I love lobster. A grilled lobster tail with a little bit of butter is the most divine food I can imagine. If I had the option, I would eat lobster every day. So why can’t I, an American living in a country of unequaled prosperity, eat lobster every day?
Well I can, if I am willing to pay for it.
You see, nobody subsidizes my lobster for me. And since I have to pay the full cost, I probably average a meal of lobster tail once a year. For the most part, if I want meat, I eat chicken, pork or beef in the form of hamburger. And I’m good with that. I could eat lobster every day if I really wanted to, but I’d have to cut way back on other things I am not willing to live without. So I make choices.
Yesterday, Mr. O’Toole made the following comment in his posting:
“The automobile would not have led people to move to low-density suburbs if they didn’t want to live in such suburbs in the first place.”
While some people prefer the modern version of an urban lifestyle, many people desire a low-density suburb with their own single-family house. Clearly, preference is a substantial part of this choice.
The real question is not whether this desire is real, but whether it is the product of reality. Are we really paying for our lobster, or have we masked its true cost so that it is not discernable from that of a cheeseburger?
O’Toole indicates that:
“…unlike many local roads, 100 percent of the cost of the interstate system was paid for out of gas taxes and other user fees (tolls plus taxes on autos, trucks, and tires that were created to pay for such roads).”
This may have been true for the initial construction of much of the system (the 90% paid by the federal government), but as the system has aged, we have found user fees to be insufficient. In 2007, only 72% of the cost of construction and maintenance was covered by user fees. The rest were paid by general fund receipts, debt and other taxes and assessments.
Today we are barely treading water on a system in rapid decline. In my home state of Minnesota, Mn/DOT released a 20-year plan detailing $65 billion in needs and just $15 billion in funding. An immediate $1 per gallon increase in the state gas tax is needed to cover this gap – an amount unthinkable, not to mention politically impossible. How can this be if we are actually ready to pay the full cost?

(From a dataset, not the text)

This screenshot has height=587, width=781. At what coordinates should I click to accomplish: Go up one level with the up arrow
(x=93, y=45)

If the automobile were magically replaced with teleport technology that was ubiquitous and cost nothing, there were be an overwhelming demand for large tracts of land that had mountain views, a fresh stream, a clear lake and some beautiful trees. But this isn’t solely a matter of how we would like to live. It is a question of each of us balancing priorities and making choices fully vested in the both the cost and benefit sides of the equation.

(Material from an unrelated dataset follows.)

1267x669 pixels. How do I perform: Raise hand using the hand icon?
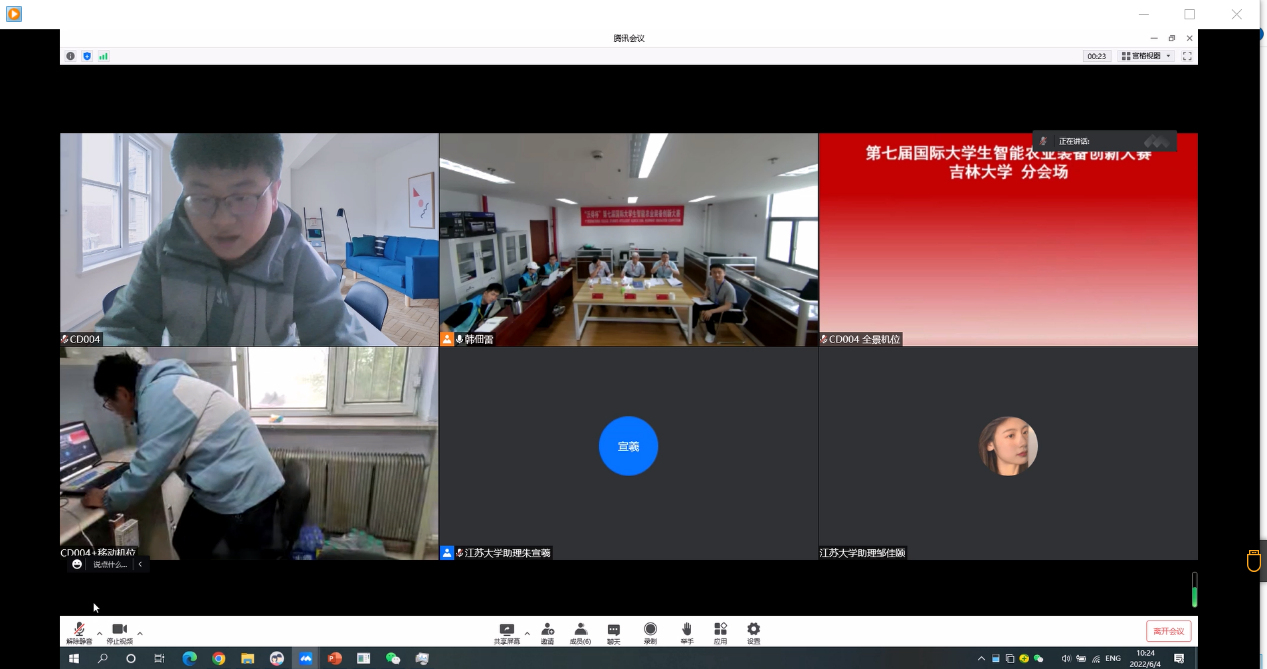686,630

Federal spending on highways has shielded us from the cost side of the equation. If we were actually – each and every day - paying the long-term cost of building and maintaining our highway systems, people would inevitably choose a lifestyle that was more efficient, less expensive and higher density that our current pattern of development.
This post, composed by Charles Marohn, is jointly posted at the Antiplanner blog.